3. Try to read for comprehension the first time. Now that you’re reading words rather than syllables, you can start trying to comprehend what you’re reading the first time through. You can try scanning small groups of words rather than just single words!
4. Listen to the Korean TTS in Papago! For extra credit: Paste the sentence in Papago and play the Korean Text-To-Speech. (I recommend the extra step to use Papago for this, as Papago’s TTS is much better than Google Translate’s.) Similar to machine translation, it’s not perfect, but it still can be surprisingly helpful.
??♀️ Don’t add the unknown words to your vocabulary cards; instead, just try to read daily
This was another misstep of mine, though not for this 30-day challenge. About a year ago, I was beginning Korean class at KCC, and we were reading articles in Korean. At that time, I tried to add ALL the words I didn’t know to a Quizlet vocabulary deck. And that was with the grown-up newspaper, not the kids one, so there were words like… “income disparity” or “forced labor” or the names of Korean political parties… Anyway, it took FOREVER, the words were so hard to memorize, and I could not retain them without constant drilling.
I don’t do that anymore. Now when reading, I look up every word I don’t know, but I don’t bother even writing them down. Instead, I just try to keep reading each day.
I’ve found this to be not only much more sustainable than trying to create flashcards all the time, but also more effective! Seeing words in-context has been much better for remembering the meaning long-tail words than drilling on bloated flashcards decks. I now mostly reserve flashcards for vocabulary I want to incorporate into my daily speech, rather than my sole source of vocabulary review.
? Actually try reading the kids newspaper
OK another tip that I ignored for far too long: Read the kids’ newspaper.

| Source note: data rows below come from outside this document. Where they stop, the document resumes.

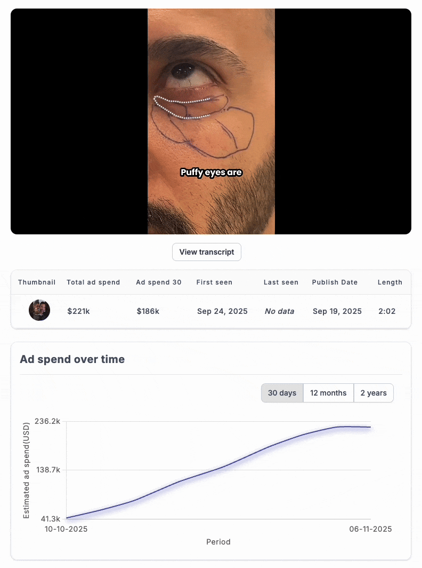422x568 pixels.
Task: Click the $186k ad spend value
Action: tap(148, 311)
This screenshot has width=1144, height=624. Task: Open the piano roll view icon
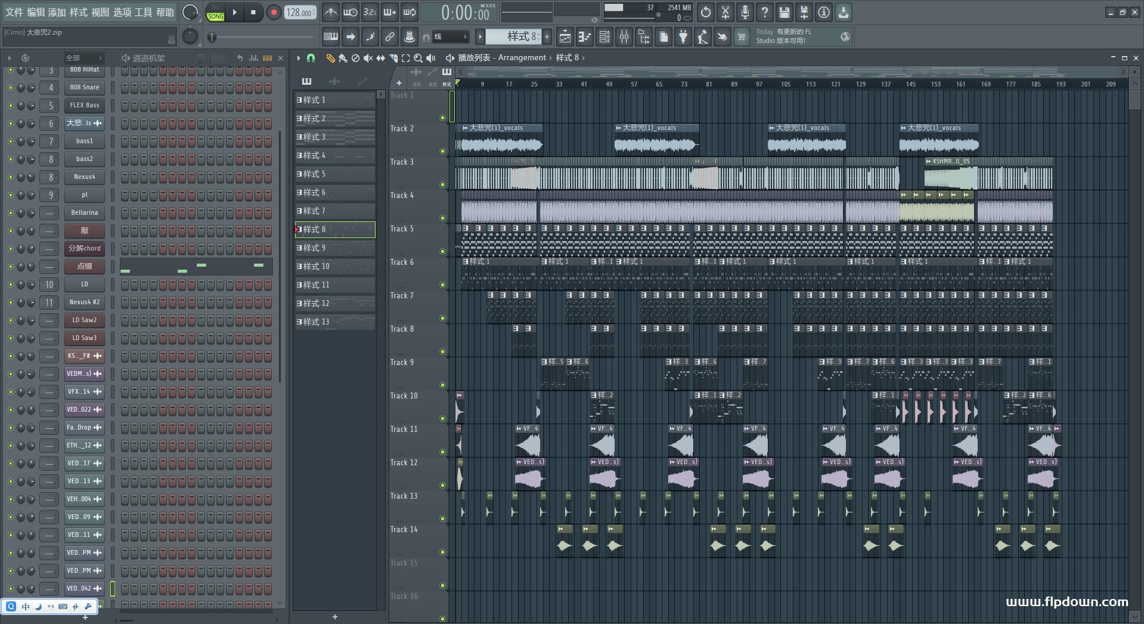(x=584, y=37)
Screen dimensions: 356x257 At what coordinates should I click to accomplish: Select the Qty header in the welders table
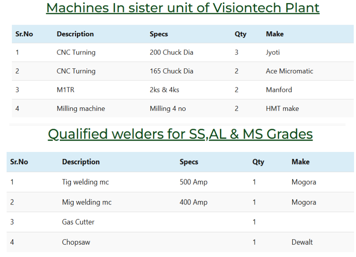pos(258,162)
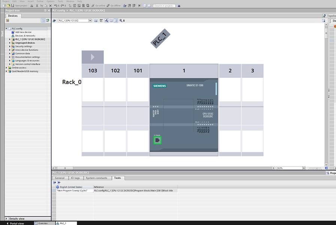Open the Options menu
Screen dimensions: 336x225
pyautogui.click(x=50, y=1)
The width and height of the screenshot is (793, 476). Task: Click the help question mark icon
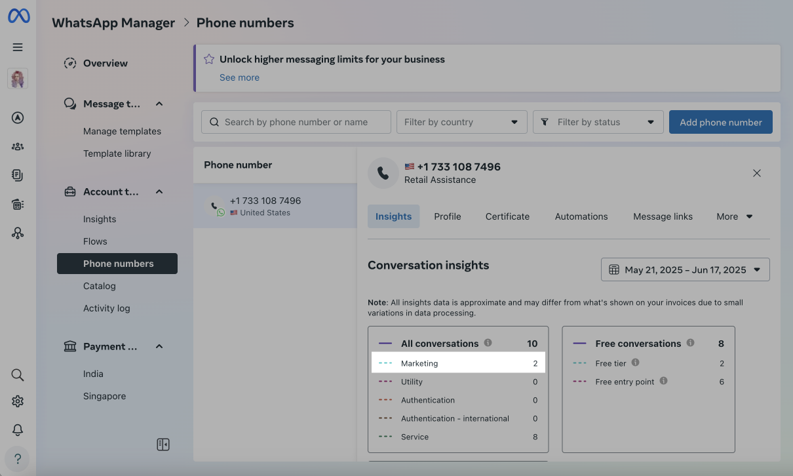[x=18, y=459]
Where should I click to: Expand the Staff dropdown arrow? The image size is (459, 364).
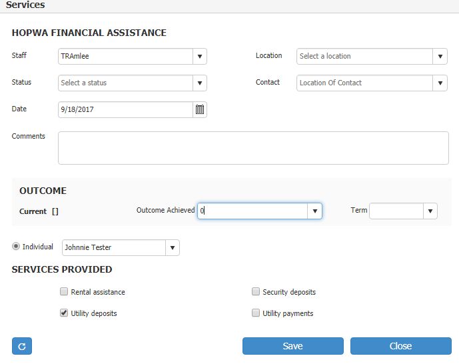tap(200, 56)
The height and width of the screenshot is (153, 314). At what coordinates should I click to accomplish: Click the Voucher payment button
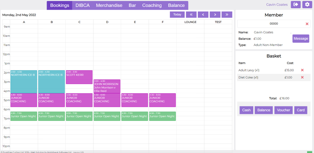283,110
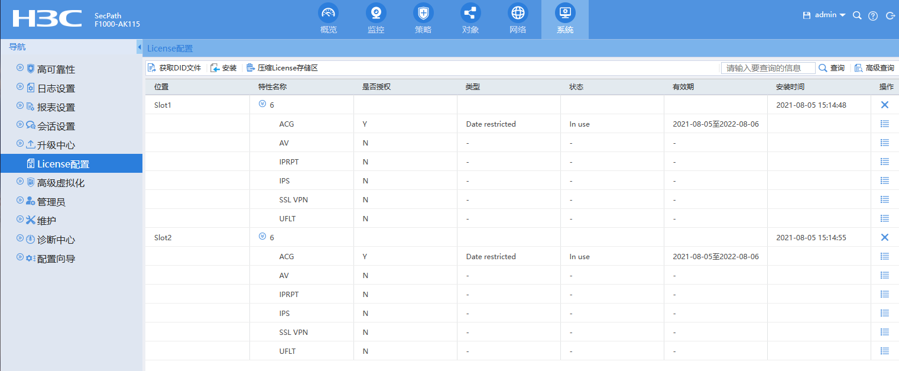This screenshot has width=899, height=371.
Task: Click the help question mark icon
Action: (873, 16)
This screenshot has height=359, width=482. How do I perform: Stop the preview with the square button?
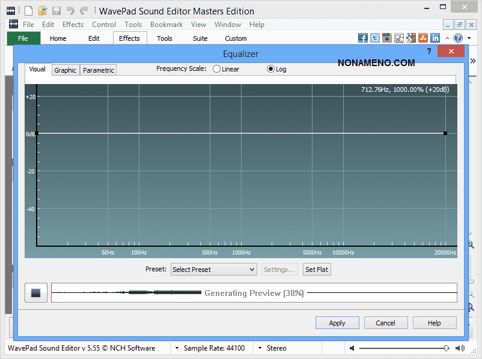click(35, 293)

My resistance to the kids newspaper wasn’t baseless: I’ve tried reading children’s books in Korean, aaaand I kind of hate it lol. They’re usually not that easy to read — fairy tales use strange language! — and reading a baby book very very slowly is pretty darn boring. I much prefer reading manhwa/webtoons – it’s picture books for teens and adults, so even if the language is more grown-up, I find it MUCH easier because I’m actually engaged with the story.

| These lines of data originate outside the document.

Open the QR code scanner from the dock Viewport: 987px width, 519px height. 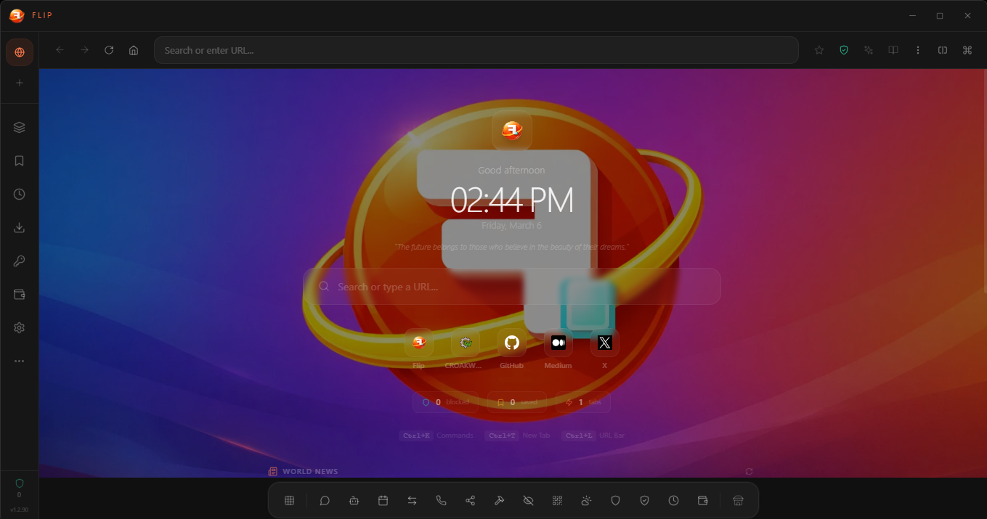(557, 500)
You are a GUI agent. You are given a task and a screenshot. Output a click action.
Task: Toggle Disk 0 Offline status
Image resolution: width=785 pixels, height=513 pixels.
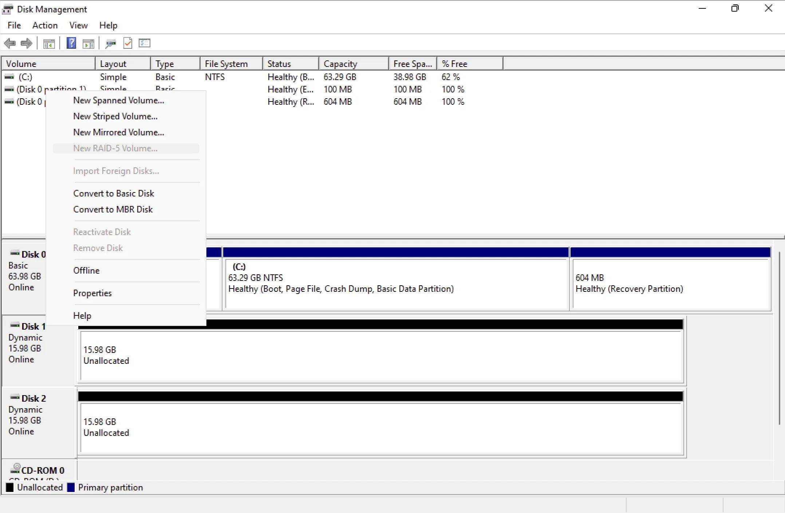pyautogui.click(x=86, y=270)
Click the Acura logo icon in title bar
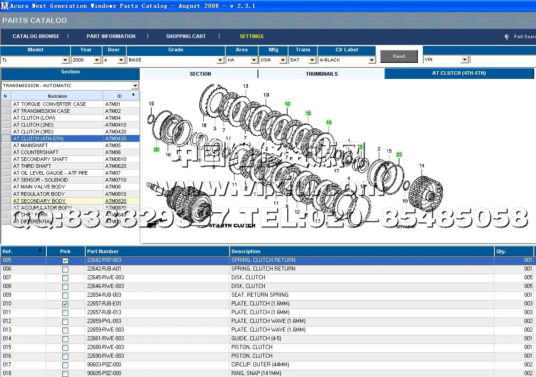The width and height of the screenshot is (536, 377). [5, 6]
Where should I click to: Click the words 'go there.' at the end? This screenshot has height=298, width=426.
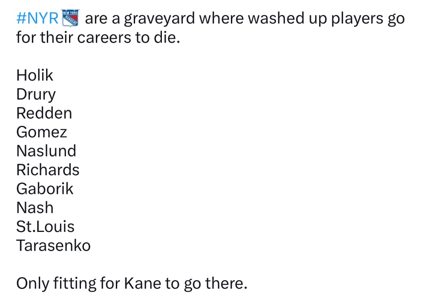(216, 284)
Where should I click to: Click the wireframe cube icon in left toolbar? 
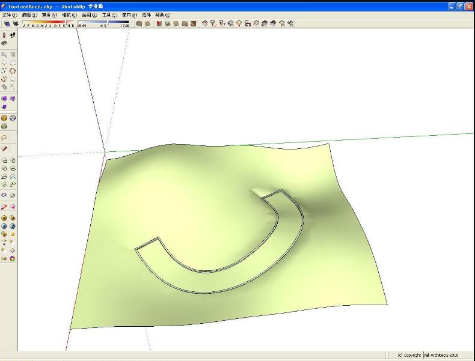(13, 118)
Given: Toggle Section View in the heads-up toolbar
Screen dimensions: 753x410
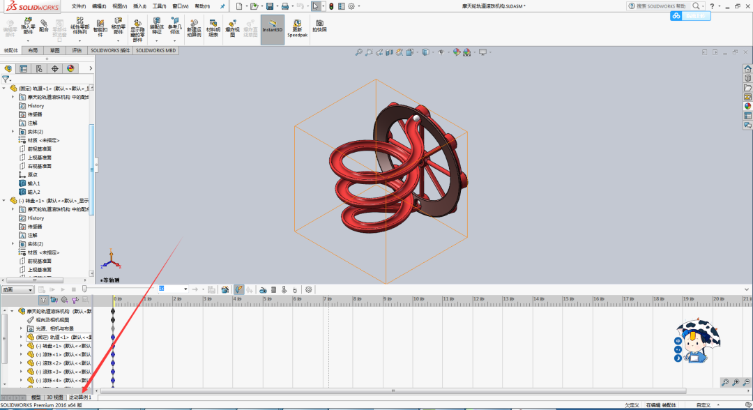Looking at the screenshot, I should [390, 52].
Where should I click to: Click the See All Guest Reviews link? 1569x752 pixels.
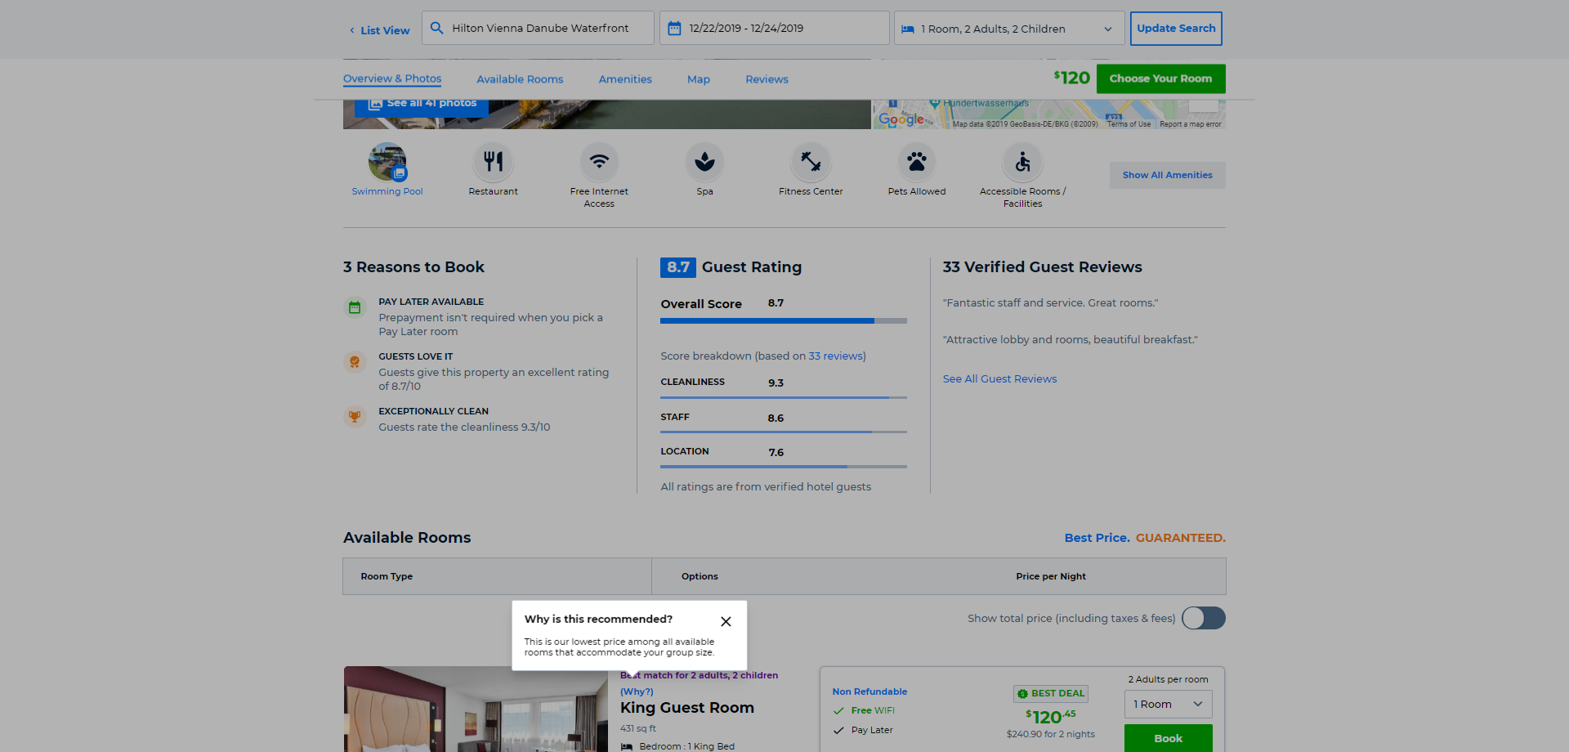(999, 379)
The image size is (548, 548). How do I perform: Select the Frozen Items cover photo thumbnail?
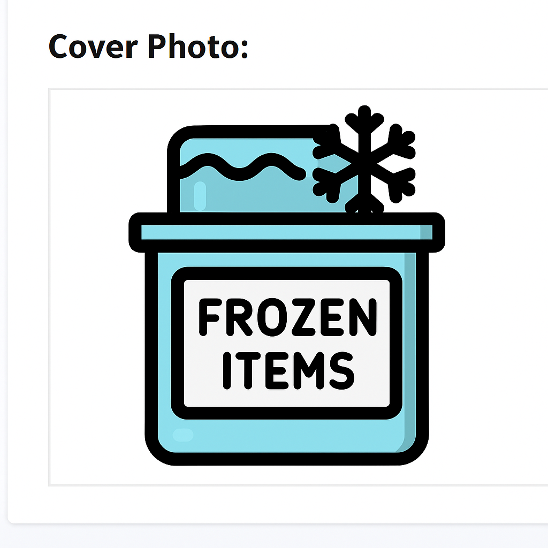pos(298,287)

So I assumed the same would be true for the newspaper: That the kids version would be less interesting to me, since I’m an adult.
WRONG! Kids newspaper is SO GOOD! So interesting!!!
Like I tried reading the real, grown-up newspaper at the beginning of this 30-day exercise, and it got repetitive quickly: Covid, Korean politics, covid, Korean politics. A lot of words I didn’t know were words I didn’t really care to know, like medical terms or the names of government offices.
Then I switched to Kids Donga and!!! GREAT content. I got to learn about bear bugs that went to space, a local hero dog, another hero dog, … there are current events as well, which are also fun to read. I’ve been enjoying it! (Though again: I find it crucial to translate the headlines and find a story that actually sounds fun, otherwise this too will be a slog.)
Probably the biggest benefit of reading the kids newspaper is that it is specifically designed for learning and improving one’s reading level. This means the content is much more varied and the vocabulary more applicable than the “real” newspaper.
Those are all my tips, everyone! I hope this is helpful for you, whether you’re reading in Korean or in another foreign language. Happy studying!!